To cut a long story short, several years further down the road, I have now habituated to a point where I find my tinnitus occasionally annoying and distracting. When it is at its peak, I can still sometimes go several hours without noticing it, even if I'm sitting in a relatively silent room.
You may draw whatever conclusions you like after reading this. Maybe you will think. 'Ah, this guy's tinnitus couldn't have been all that loud in the first place'. And that's fair enough. Tinnitus is a subjective experience that makes comparisons difficult. Plus, although my tinnitus is 'reactive' and fluctuates, I don't have accompanying ear pain or hyperacusis.
My policy with reactiveness is just to get on with what I am doing (within limits - I don't allow myself to be exposed to noise above 85db for very long) and to allow my tinnitus to do whatever it happens to be doing in response. I haven't experienced any reactive spikes that have been permanent as a result of doing so.
Anyway, I am saying is that I was in a very bad place for a very long time and yet I still got through it.

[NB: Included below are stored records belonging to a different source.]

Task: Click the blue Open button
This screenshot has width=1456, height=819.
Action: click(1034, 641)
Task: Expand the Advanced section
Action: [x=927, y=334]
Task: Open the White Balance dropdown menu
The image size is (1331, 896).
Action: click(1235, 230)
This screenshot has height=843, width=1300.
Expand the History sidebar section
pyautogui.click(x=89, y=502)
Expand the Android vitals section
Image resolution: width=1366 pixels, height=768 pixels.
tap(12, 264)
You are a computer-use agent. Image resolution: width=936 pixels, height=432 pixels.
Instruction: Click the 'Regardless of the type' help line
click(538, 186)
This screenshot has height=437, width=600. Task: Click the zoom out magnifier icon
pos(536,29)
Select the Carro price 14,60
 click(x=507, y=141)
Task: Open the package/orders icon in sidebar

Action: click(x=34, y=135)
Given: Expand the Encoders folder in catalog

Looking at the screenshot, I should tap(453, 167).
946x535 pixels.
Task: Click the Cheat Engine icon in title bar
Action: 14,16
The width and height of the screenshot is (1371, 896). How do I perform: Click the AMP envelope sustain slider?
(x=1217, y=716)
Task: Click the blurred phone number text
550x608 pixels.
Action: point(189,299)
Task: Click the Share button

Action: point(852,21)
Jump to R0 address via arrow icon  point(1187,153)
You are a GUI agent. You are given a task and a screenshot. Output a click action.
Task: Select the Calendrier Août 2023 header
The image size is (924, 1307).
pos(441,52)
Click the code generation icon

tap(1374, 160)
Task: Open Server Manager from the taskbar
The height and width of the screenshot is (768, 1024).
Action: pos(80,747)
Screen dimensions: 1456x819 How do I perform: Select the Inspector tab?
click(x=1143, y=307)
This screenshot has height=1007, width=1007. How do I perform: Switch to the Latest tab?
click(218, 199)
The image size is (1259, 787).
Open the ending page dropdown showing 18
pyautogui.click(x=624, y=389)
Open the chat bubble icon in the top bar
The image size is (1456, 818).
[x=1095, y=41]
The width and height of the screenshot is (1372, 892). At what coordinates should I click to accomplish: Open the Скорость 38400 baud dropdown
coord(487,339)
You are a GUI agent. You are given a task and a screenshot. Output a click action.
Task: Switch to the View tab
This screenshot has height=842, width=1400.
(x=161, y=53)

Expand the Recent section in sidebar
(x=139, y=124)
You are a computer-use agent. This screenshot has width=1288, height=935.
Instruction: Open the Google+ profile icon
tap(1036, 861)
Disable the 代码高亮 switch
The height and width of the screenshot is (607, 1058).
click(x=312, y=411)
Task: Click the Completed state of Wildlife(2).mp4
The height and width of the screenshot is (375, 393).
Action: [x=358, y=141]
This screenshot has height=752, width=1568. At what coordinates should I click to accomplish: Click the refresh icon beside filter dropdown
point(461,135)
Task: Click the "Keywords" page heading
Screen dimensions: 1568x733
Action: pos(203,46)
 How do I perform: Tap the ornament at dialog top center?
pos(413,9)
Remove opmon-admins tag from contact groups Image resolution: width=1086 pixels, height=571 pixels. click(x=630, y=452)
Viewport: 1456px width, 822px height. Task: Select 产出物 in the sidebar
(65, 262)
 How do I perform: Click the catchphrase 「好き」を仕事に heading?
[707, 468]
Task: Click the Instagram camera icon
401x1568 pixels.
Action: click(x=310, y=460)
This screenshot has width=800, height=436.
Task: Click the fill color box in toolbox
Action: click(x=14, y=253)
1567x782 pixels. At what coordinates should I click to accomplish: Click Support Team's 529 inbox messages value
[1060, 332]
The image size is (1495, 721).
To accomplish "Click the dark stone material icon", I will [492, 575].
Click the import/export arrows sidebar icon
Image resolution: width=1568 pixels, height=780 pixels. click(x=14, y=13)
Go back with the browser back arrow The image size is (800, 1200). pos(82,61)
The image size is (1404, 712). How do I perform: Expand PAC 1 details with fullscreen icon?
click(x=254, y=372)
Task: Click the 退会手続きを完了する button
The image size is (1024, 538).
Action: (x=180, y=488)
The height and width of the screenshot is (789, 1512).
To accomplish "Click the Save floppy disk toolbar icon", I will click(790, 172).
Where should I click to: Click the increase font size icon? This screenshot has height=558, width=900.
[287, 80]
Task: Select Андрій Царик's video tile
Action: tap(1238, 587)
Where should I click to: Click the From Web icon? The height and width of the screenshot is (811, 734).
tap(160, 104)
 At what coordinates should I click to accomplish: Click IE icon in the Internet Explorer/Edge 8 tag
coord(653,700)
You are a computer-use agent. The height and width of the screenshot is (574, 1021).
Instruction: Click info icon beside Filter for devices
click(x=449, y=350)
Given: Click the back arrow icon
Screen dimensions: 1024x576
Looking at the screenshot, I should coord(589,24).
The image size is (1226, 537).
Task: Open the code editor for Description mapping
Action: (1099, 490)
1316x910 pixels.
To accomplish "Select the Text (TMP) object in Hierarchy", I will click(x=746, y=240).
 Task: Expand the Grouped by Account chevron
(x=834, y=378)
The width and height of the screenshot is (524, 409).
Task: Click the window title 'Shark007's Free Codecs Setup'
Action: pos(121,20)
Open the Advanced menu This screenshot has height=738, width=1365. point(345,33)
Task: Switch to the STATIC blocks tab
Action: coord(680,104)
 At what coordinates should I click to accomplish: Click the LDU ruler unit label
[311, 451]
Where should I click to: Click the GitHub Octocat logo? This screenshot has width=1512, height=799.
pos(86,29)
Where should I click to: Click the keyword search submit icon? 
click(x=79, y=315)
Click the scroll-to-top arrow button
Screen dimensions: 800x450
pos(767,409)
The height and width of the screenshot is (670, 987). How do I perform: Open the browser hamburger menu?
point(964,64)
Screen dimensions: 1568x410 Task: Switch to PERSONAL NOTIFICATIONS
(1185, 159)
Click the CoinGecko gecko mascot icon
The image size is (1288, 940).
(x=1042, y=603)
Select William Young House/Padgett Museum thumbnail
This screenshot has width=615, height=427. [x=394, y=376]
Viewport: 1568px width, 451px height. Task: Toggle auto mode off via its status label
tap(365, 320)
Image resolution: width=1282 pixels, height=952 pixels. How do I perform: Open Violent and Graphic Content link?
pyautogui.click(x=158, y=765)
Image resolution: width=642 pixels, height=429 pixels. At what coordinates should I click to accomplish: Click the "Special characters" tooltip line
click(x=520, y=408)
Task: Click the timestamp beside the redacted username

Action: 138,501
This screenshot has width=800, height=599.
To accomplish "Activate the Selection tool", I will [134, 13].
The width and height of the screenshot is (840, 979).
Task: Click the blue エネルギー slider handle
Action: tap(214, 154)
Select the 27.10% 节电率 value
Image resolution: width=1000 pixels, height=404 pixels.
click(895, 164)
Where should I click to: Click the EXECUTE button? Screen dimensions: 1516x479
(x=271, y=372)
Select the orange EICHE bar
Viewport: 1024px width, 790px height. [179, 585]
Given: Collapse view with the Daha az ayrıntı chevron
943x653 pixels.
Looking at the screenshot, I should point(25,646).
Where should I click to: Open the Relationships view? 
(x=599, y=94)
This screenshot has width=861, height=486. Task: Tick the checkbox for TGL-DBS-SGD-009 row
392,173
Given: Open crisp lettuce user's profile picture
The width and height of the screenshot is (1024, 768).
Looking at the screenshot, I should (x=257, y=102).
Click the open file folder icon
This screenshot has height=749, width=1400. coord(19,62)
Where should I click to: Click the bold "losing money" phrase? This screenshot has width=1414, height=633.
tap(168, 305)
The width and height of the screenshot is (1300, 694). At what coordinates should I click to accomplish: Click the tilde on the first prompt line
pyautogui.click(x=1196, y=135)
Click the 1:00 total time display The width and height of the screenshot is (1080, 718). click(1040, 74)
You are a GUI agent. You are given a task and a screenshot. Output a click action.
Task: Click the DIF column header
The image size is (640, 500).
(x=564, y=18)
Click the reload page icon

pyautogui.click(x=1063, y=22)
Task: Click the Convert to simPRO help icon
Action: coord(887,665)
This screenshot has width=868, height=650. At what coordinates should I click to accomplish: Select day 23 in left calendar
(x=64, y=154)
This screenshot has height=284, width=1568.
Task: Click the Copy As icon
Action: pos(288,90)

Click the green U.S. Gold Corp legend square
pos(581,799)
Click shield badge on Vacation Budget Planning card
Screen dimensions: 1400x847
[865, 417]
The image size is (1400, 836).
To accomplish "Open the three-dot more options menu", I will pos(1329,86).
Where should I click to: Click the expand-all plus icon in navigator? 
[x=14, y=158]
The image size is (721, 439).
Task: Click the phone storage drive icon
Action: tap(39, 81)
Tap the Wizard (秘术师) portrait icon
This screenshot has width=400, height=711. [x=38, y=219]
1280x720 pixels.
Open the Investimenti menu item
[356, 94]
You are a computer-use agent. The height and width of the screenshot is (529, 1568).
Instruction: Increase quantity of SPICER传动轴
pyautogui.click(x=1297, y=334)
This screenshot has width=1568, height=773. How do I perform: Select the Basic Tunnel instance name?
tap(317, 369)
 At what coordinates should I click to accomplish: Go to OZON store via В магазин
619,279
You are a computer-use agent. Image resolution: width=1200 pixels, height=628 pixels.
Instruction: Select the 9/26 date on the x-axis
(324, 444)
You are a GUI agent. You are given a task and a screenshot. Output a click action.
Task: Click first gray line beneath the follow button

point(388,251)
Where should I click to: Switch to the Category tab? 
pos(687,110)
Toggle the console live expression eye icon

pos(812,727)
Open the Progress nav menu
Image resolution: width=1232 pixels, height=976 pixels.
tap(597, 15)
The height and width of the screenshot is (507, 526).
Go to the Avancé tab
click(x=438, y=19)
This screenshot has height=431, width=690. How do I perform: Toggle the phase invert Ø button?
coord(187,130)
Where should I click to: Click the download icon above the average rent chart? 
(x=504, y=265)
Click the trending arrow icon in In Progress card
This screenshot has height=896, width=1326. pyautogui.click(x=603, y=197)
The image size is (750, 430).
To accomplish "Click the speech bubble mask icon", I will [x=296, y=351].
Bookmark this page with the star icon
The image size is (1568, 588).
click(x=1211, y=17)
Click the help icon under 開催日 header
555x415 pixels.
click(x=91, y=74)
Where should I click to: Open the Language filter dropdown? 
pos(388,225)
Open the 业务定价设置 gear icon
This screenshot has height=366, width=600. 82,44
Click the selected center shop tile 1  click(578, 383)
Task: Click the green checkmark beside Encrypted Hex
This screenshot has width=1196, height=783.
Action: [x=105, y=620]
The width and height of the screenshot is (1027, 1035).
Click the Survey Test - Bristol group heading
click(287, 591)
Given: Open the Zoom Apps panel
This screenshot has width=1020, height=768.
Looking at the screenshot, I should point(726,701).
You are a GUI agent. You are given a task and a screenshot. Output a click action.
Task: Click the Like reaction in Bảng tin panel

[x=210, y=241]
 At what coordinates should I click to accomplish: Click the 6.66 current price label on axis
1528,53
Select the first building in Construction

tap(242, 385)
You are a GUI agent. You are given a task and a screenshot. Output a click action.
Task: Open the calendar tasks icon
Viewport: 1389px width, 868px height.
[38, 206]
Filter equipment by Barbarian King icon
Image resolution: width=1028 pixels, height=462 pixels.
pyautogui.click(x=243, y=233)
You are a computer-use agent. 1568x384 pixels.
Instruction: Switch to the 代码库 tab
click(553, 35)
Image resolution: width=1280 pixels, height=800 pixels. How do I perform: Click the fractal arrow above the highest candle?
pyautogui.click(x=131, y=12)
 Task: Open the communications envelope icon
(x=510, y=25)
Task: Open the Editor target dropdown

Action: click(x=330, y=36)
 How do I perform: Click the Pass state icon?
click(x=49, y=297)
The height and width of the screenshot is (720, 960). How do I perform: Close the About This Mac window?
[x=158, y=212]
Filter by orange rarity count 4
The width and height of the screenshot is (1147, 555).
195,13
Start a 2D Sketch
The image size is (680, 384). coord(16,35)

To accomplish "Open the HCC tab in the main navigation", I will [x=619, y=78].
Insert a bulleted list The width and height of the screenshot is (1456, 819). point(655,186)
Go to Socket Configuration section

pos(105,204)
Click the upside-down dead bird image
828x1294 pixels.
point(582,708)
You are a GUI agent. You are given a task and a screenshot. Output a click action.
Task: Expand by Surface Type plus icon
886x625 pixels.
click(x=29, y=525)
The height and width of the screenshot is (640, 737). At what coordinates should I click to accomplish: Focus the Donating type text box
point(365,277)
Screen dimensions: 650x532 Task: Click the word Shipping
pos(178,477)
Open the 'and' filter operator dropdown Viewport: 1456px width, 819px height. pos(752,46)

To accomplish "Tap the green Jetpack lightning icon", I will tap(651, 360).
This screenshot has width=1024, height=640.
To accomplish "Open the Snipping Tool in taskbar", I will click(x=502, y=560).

The logic of habituation (that if you decouple the infernal racket from the profoundly aversive reaction it provokes it will slip below the level conscious awareness) has, in the long run, proved to be valid in my case. This may not be any kind of substitute for a cure. But it is way beyond stoic endurance. I'm not merely putting up with tinnitus, or 'coping' with it.
Along the way I also experienced a permanent increase in my tinnitus. It wasn't a permanent spike but a change brought about as a result of a medication I was taking (one that is perfectly safe for others with tinnitus to take - so I am refusing to name it, as my case is entirely idiosyncratic). For a good while, the process of habituation was derailed by this unfortunate development.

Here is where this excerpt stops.